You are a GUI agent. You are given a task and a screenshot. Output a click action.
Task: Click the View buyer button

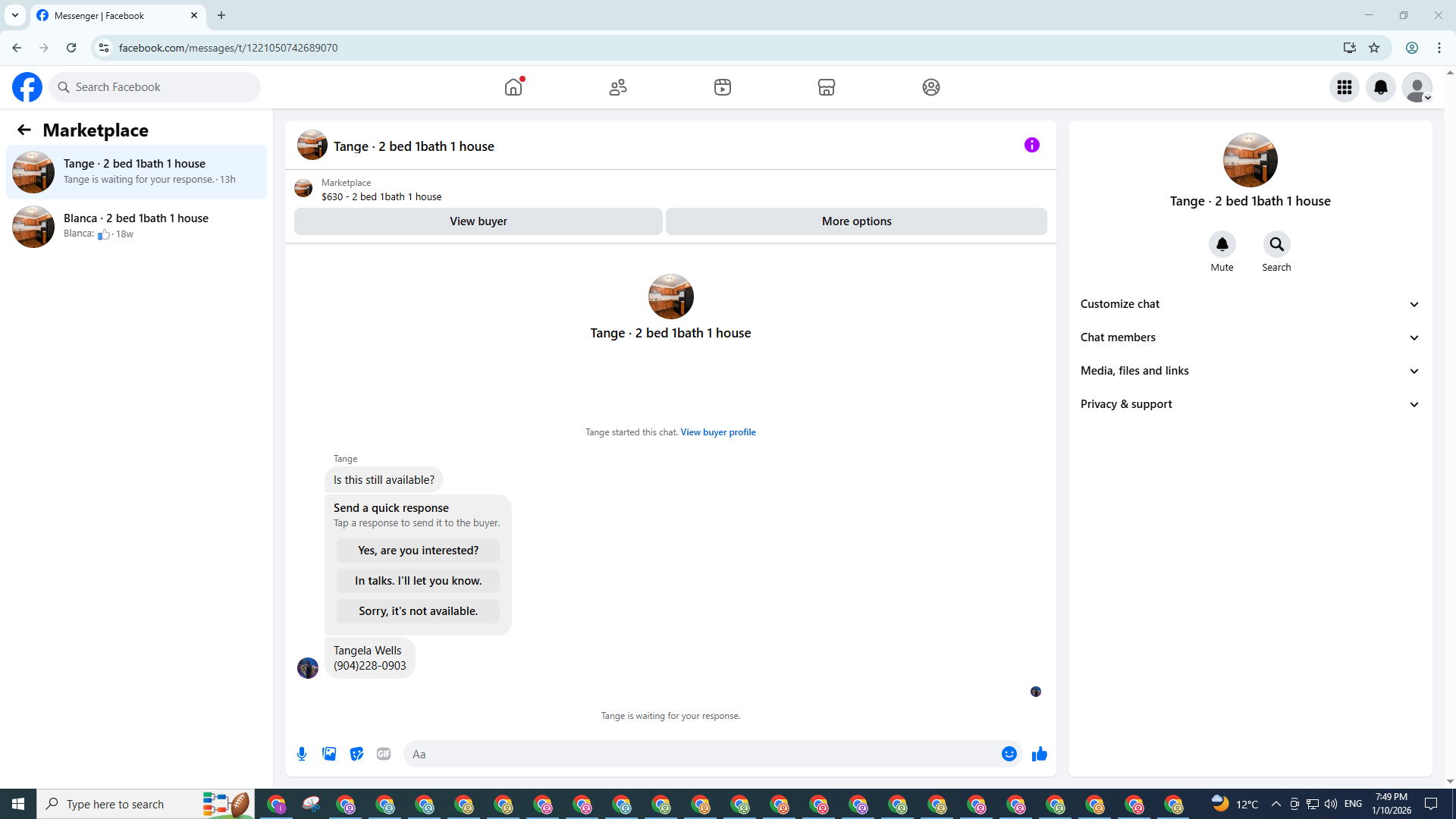point(478,221)
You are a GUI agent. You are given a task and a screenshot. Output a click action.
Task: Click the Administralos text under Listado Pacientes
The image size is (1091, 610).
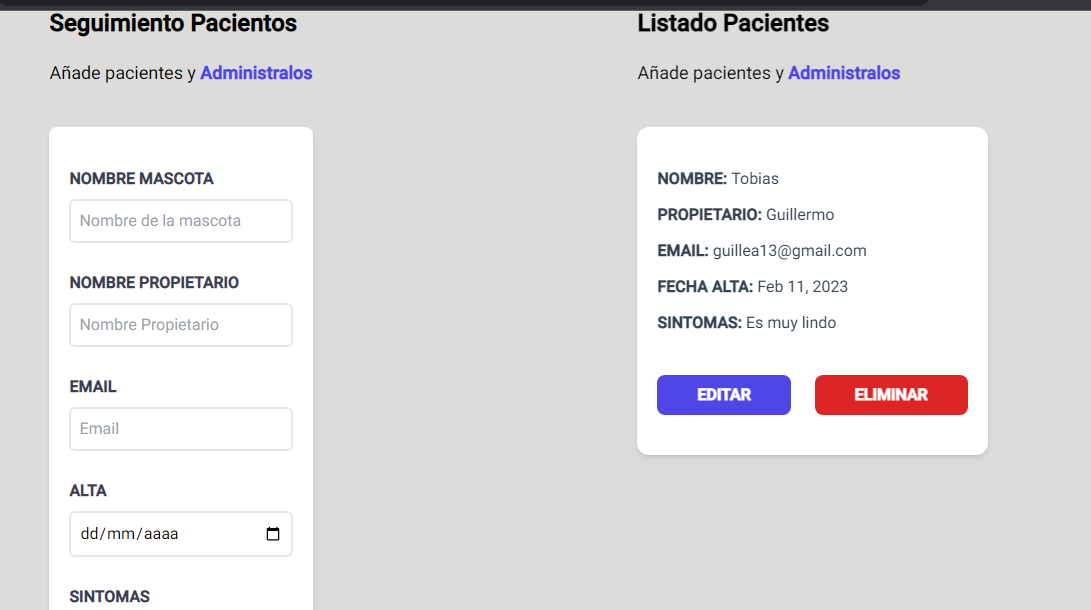coord(844,73)
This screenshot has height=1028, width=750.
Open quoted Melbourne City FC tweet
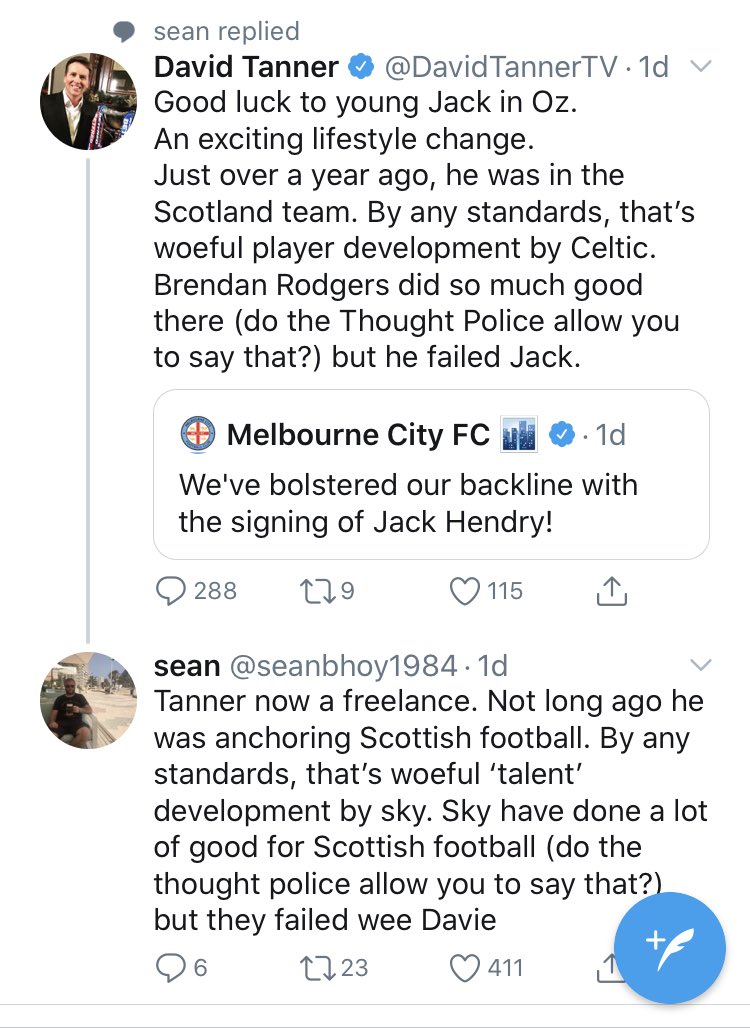[x=431, y=475]
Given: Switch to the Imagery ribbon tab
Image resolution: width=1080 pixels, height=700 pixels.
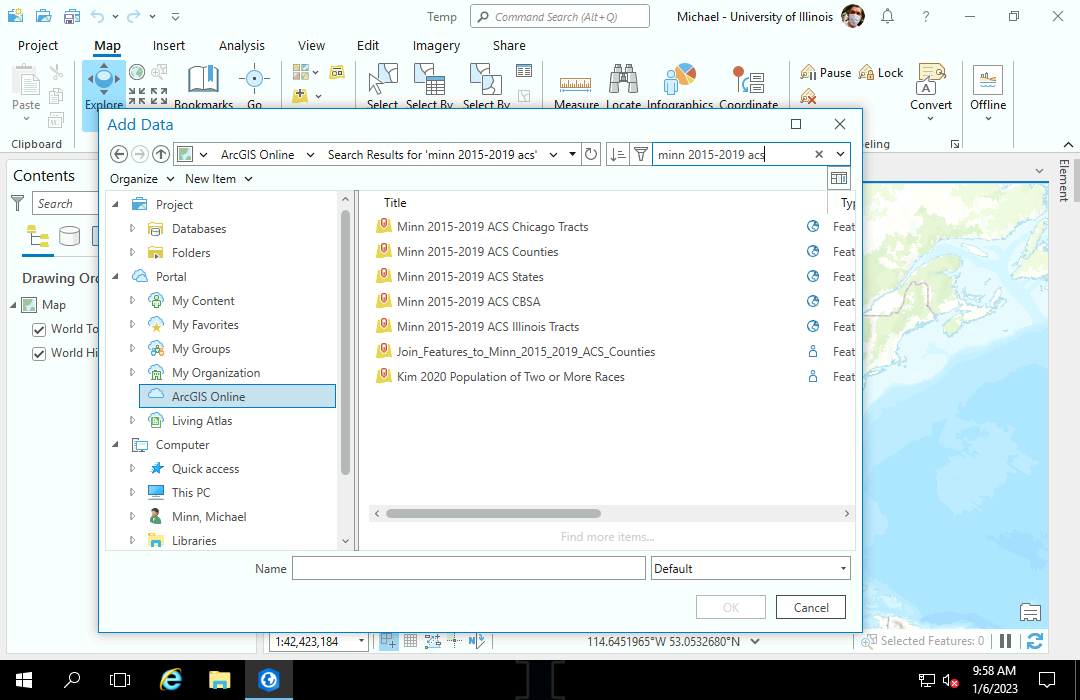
━━━━━━━━━━━━━━━━━━━━
» PROBLEM REQUIREMENTS
Return every line of the items above verbatim, leaving out the pictures.

» TASK RESPONSE
You are a GUI agent. You are given a task and a screenshot. Output a click action.
Task: Click the View buyer button

point(478,221)
You are a GUI agent. You are given a task and a screenshot. Output a click action.
Task: Click the Administralos text under Listado Pacientes
The image size is (1091, 610).
coord(844,73)
This screenshot has height=1028, width=750.
Open quoted Melbourne City FC tweet
[x=431, y=475]
Given: Switch to the Imagery ribbon tab
Image resolution: width=1080 pixels, height=700 pixels.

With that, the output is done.